start Source material

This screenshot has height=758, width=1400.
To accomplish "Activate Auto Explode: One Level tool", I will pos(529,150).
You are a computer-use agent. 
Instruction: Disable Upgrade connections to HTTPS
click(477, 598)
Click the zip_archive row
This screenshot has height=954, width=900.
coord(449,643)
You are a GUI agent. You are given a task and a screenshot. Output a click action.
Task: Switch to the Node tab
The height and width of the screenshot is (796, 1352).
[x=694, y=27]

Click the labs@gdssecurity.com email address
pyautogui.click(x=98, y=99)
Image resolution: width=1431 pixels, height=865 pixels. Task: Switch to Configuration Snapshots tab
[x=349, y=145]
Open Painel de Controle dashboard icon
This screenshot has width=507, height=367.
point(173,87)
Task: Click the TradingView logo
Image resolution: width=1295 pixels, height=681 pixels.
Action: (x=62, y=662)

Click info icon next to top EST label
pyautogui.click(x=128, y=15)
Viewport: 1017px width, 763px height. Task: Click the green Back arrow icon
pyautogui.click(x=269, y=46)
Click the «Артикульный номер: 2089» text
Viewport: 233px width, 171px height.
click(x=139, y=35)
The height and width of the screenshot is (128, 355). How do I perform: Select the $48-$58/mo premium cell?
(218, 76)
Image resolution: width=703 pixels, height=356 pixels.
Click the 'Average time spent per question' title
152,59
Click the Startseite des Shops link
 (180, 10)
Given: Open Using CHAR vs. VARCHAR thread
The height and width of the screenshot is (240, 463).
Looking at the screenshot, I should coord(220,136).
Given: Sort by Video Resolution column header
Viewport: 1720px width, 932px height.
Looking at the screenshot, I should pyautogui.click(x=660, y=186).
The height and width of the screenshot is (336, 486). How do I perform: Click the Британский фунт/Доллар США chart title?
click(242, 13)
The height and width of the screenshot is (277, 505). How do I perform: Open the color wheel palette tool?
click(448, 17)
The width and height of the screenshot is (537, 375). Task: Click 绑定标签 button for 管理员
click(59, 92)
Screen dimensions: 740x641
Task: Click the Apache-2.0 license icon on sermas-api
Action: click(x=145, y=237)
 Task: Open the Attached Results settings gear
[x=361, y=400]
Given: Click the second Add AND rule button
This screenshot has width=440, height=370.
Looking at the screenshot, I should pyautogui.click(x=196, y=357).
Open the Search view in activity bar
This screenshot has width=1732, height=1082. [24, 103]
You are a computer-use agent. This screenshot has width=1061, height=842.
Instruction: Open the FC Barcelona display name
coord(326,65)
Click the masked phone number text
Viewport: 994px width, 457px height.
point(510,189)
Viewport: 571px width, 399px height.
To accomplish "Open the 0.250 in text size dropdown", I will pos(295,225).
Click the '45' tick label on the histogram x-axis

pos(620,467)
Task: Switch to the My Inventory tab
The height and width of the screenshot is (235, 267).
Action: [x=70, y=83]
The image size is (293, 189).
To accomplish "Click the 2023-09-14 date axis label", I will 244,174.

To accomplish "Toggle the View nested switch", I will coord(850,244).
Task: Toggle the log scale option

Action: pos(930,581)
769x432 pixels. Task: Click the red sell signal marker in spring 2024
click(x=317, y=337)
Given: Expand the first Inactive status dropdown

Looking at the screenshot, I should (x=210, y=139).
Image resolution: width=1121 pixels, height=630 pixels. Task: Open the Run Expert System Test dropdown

end Source material

Reproduce verbatim the lines of the entries above, beginning at the line that contains "Task: Toggle the log scale option" and continuing through the final line of the entries, both ends included.

Task: Toggle the log scale option

Action: pos(930,581)
769x432 pixels. Task: Click the red sell signal marker in spring 2024
click(x=317, y=337)
Given: Expand the first Inactive status dropdown

Looking at the screenshot, I should (x=210, y=139).
Image resolution: width=1121 pixels, height=630 pixels. Task: Open the Run Expert System Test dropdown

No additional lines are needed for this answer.